ANNELERİ YABANCI PADİŞAHLAR

“Anneleri yabancı” dediğimiz padişahların yaptıklarını kısaca bir hatırlayalım...

Sultan I. Murad: Rumeli fethini genişleterek İstanbul’un fetih yolunu açtı. Üzerine gelen Haçlıları Kosova Meydanı’nda yendikten sonra da şehit oldu...

Sultan Yıldırım Bayezid: Annesinin soyundan gelenleri Niğbolu’da perişan etti... Aynı Padişah, namazlarını cemaatle kılmadığı için Molla Fenari tarafından azarlandı.

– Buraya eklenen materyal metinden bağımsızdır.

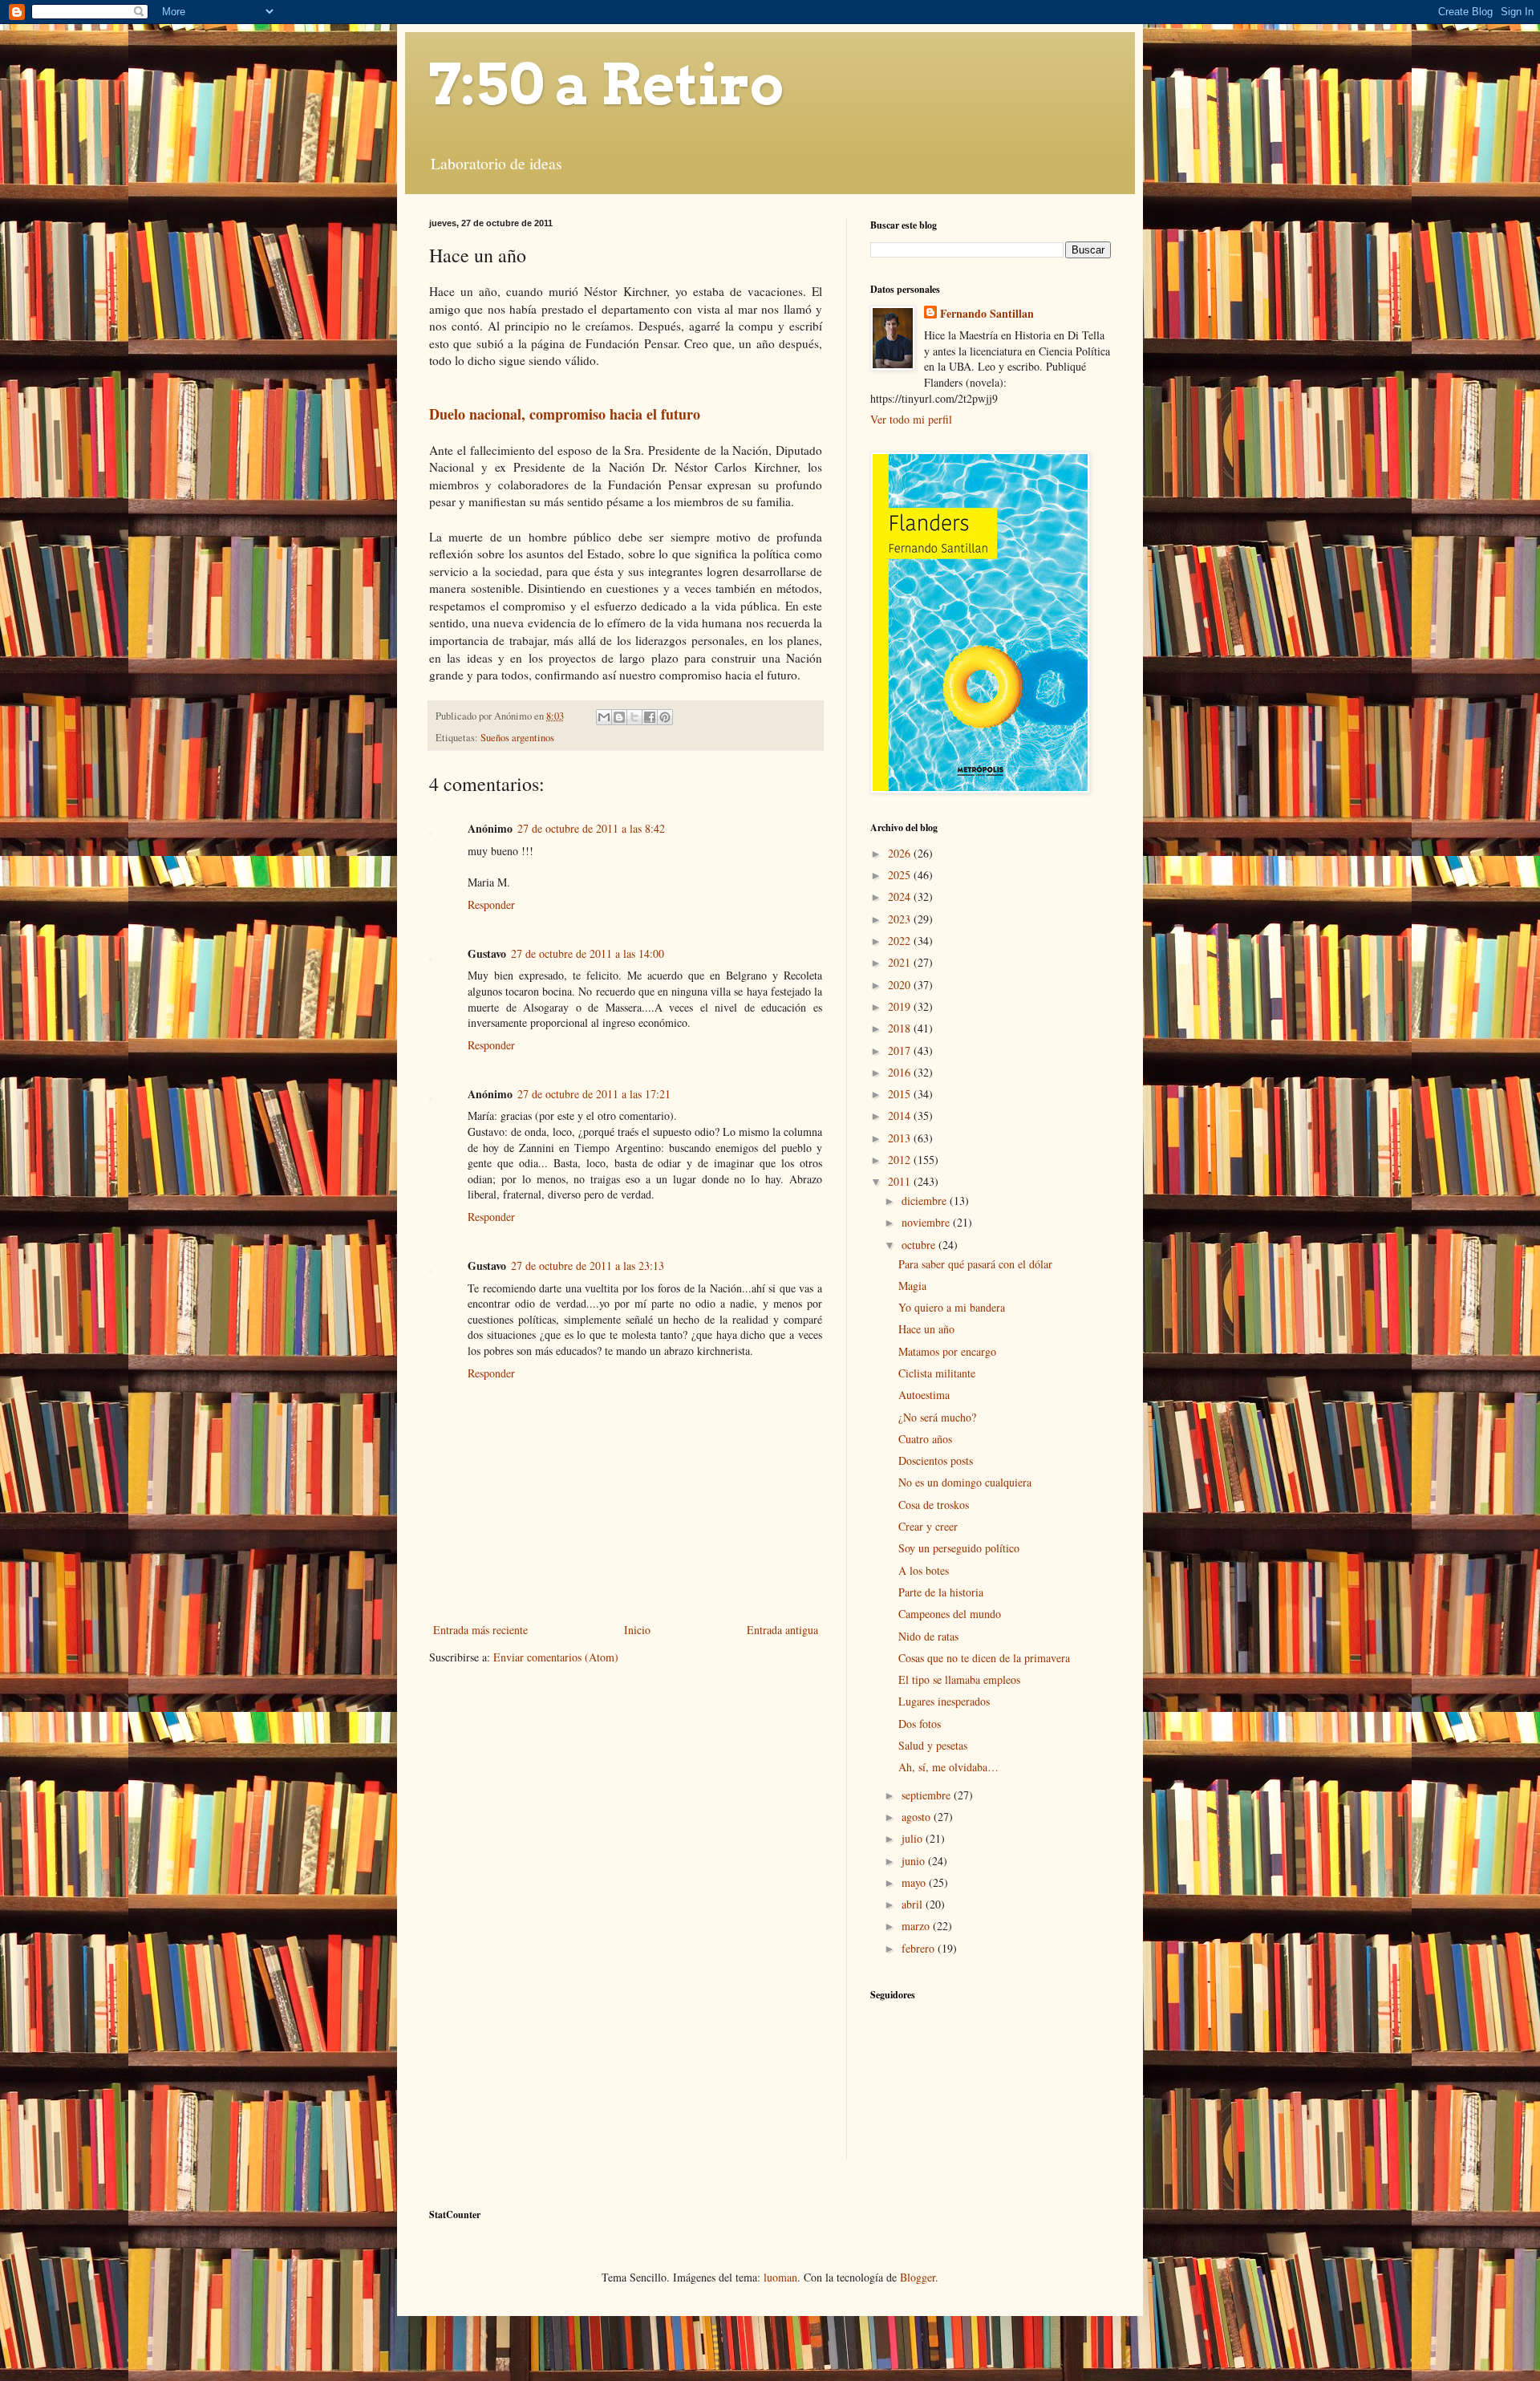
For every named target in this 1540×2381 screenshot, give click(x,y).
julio (914, 1838)
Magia (912, 1285)
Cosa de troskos (933, 1504)
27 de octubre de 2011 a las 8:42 (591, 828)
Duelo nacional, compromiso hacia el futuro (564, 414)
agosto (918, 1816)
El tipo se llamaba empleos (959, 1679)
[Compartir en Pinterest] (665, 717)
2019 (901, 1006)
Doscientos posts (935, 1460)
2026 (901, 853)
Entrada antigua (782, 1629)
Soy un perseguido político (958, 1548)
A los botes (923, 1570)
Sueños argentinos (517, 737)
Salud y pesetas (932, 1745)
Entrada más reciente (480, 1629)
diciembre (926, 1200)
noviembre (927, 1222)
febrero (920, 1948)
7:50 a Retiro (606, 84)
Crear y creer (928, 1526)
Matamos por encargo (947, 1351)
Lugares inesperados (944, 1701)
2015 (901, 1093)
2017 (901, 1050)
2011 (901, 1181)
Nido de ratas (928, 1636)
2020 (901, 984)
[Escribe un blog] (619, 717)
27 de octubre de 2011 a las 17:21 (594, 1093)
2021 (901, 962)
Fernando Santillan (987, 314)
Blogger (917, 2277)
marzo (917, 1925)
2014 (901, 1115)
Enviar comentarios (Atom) (555, 1657)
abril (914, 1904)
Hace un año (926, 1329)
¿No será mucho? (937, 1417)
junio (915, 1860)
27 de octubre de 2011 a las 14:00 (587, 953)
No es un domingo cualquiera (964, 1482)
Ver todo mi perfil (911, 419)
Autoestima (924, 1394)
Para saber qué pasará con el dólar (975, 1264)
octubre (920, 1244)
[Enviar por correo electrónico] (604, 717)
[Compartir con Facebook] (650, 717)
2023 (901, 919)
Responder (491, 904)
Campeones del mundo (949, 1613)
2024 (901, 896)
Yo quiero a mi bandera (951, 1307)
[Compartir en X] (634, 717)
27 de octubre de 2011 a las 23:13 (587, 1265)
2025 (901, 874)
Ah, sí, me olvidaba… (948, 1767)
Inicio (637, 1629)
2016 (901, 1072)
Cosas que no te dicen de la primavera (984, 1657)
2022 (901, 940)
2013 (901, 1138)
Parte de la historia (940, 1592)
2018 (901, 1028)
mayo (915, 1882)
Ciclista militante (936, 1373)
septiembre (928, 1795)
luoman (780, 2277)
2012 (901, 1159)
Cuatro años (925, 1438)
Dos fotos (919, 1723)
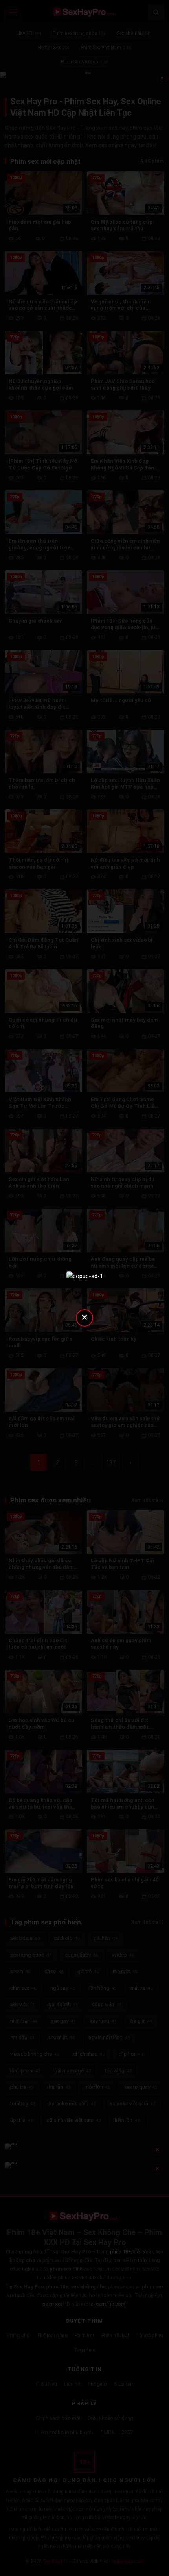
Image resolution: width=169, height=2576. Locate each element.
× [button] (84, 1317)
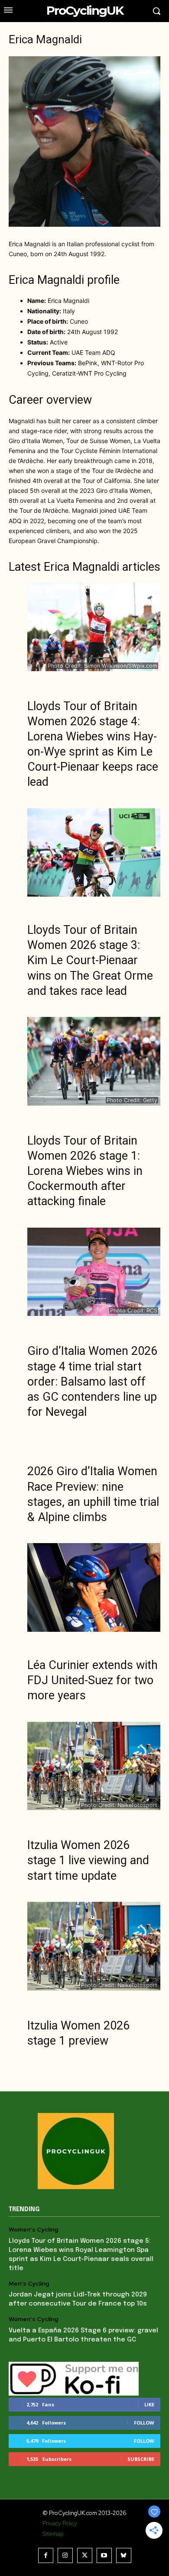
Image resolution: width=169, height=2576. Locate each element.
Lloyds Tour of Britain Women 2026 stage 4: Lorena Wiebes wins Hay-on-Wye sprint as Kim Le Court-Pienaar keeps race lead (92, 744)
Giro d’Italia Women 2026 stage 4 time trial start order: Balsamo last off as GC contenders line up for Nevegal (92, 1381)
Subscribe (140, 2459)
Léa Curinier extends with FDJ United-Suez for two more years (92, 1680)
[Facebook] (45, 2555)
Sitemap (52, 2533)
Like (149, 2404)
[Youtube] (104, 2555)
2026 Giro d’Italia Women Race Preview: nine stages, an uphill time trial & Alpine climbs (93, 1494)
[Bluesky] (123, 2555)
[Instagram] (65, 2555)
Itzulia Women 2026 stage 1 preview (78, 2033)
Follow (144, 2422)
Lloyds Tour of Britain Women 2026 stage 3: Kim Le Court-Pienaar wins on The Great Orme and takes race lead (90, 960)
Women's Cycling (33, 2229)
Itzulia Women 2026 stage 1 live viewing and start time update (88, 1860)
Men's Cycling (29, 2283)
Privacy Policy (59, 2523)
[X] (84, 2555)
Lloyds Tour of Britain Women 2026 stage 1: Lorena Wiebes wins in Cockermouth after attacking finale (85, 1171)
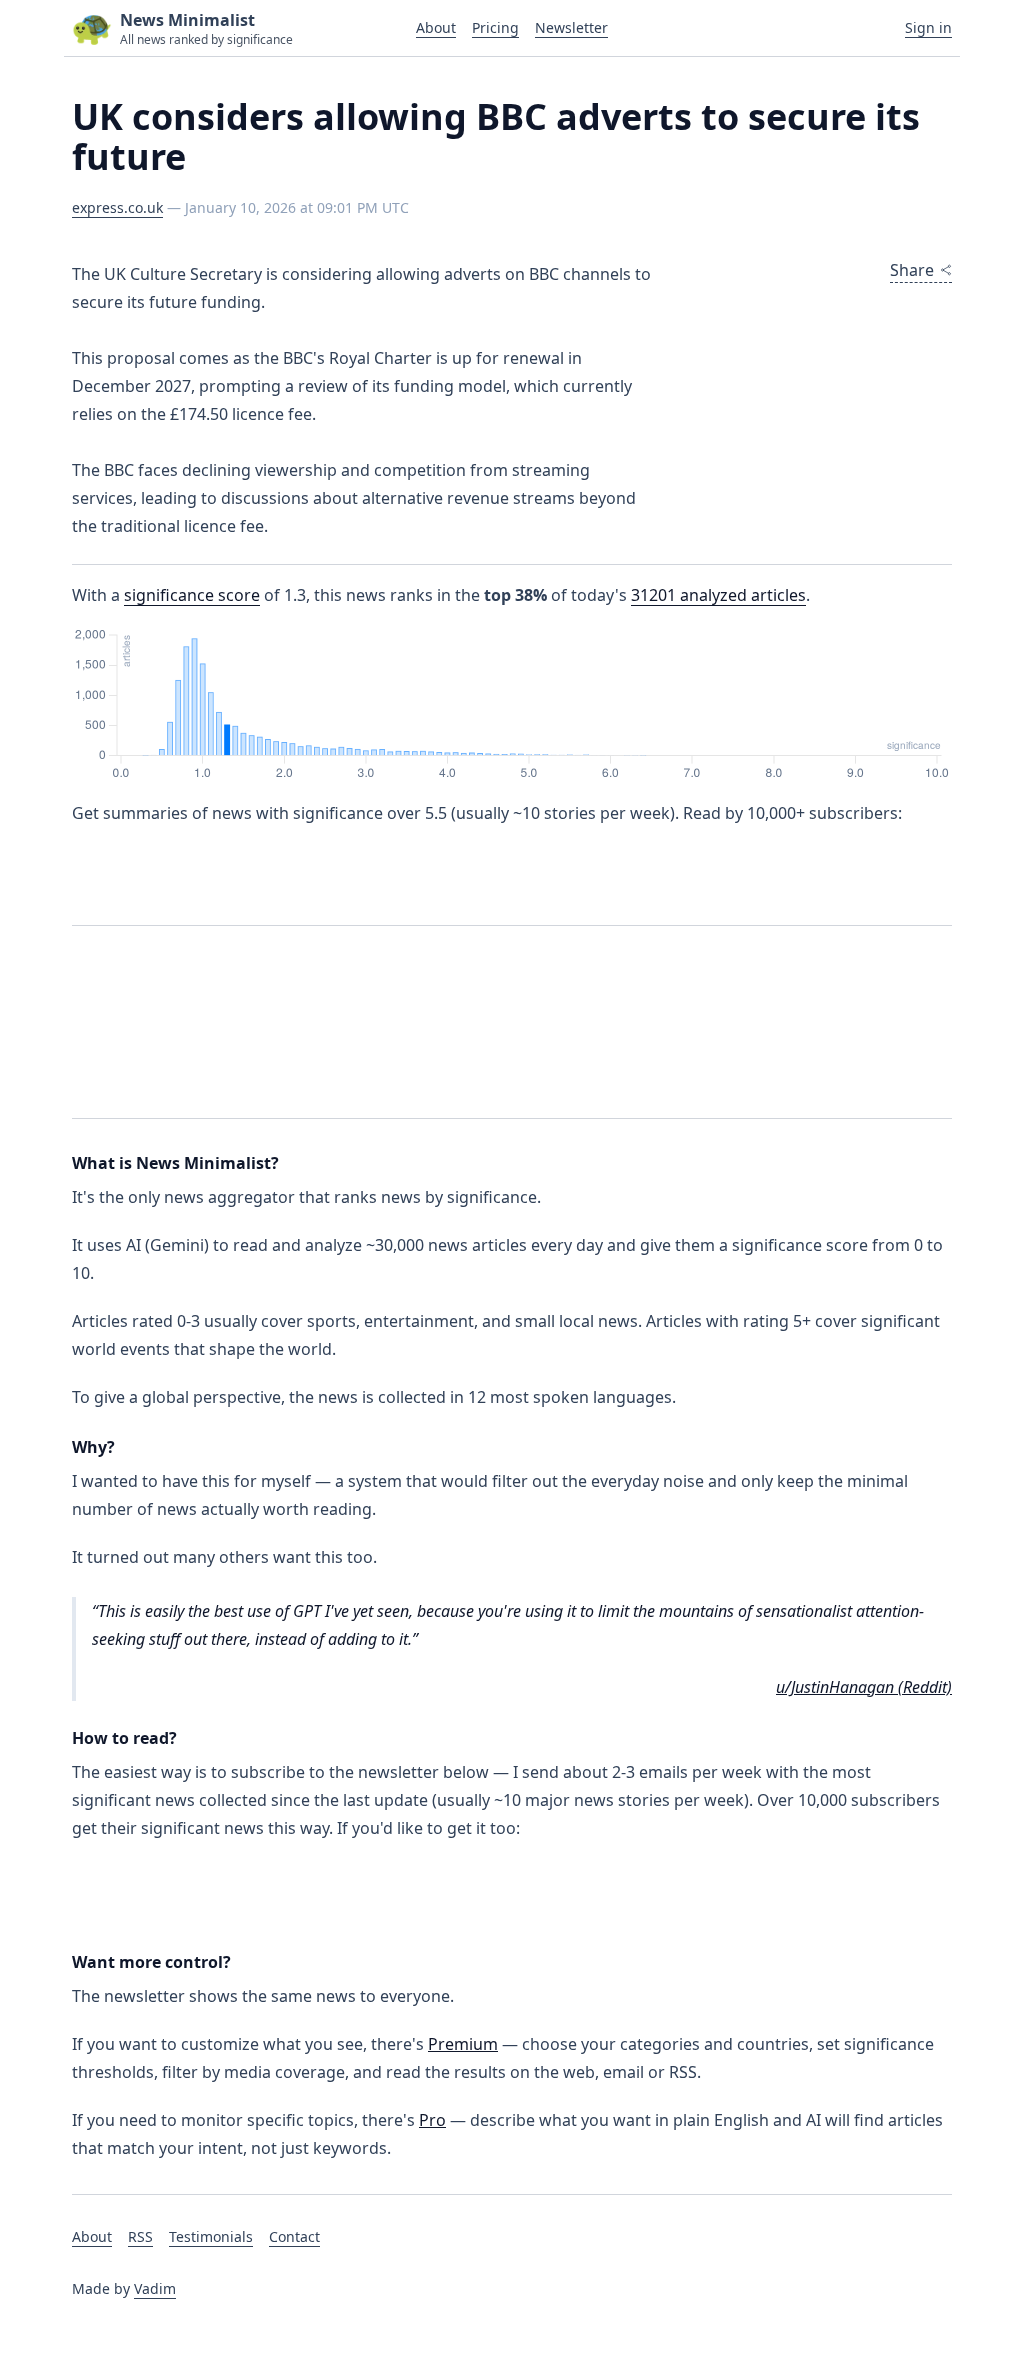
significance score (192, 595)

Sultan Çelebi Mehmed: Bir başka Türk sultanının param parça ettiği ülkesini derleyip toparlamakla kalmadı, İstanbul’u bile kuşattı.

Sultan II. Murad: Varna’yı Haçlılara dar etti. Tahttan feragat etmek gibi emsalsiz bir istiğna ve fazilet gösterdi. Ayrıca Fatih gibi bir evlât yetiştirdi.

Sultan II. Mehmed: Bizans’ı fethederek “Fatih” oldu...

Yavuz Sultan Selim: “Peygamber Efendimiz’den işaret geldi” diyerek çıktığı Mısır Seferi sonrası, İstanbul’u Dar-ül Hilafe (Hilafet Merkezi) yaptı...

Kanuni Sultan Süleyman: Dünyayı dize getirdi. Bir mektupla tahtlar devirdi, devletler kurdu...

Sultan I. Ahmed: Şeyh Azîz Mahmûd Hüdâyî’ye abdest suyu dökecek kadar, annesi ise şeyhe havlu tutacak kadar dindardılar.

IV. Murad: Şirazesinden çıkan orduyu yeniden derleyip toparladıktan sonra Bağdat’ı fethedecek maharette bir Padişah olup adını “Büyük Padişahlar” listesine yazdırmayı başardı.

36 padişahın 30’a yakını ileri derecede âlimdi.”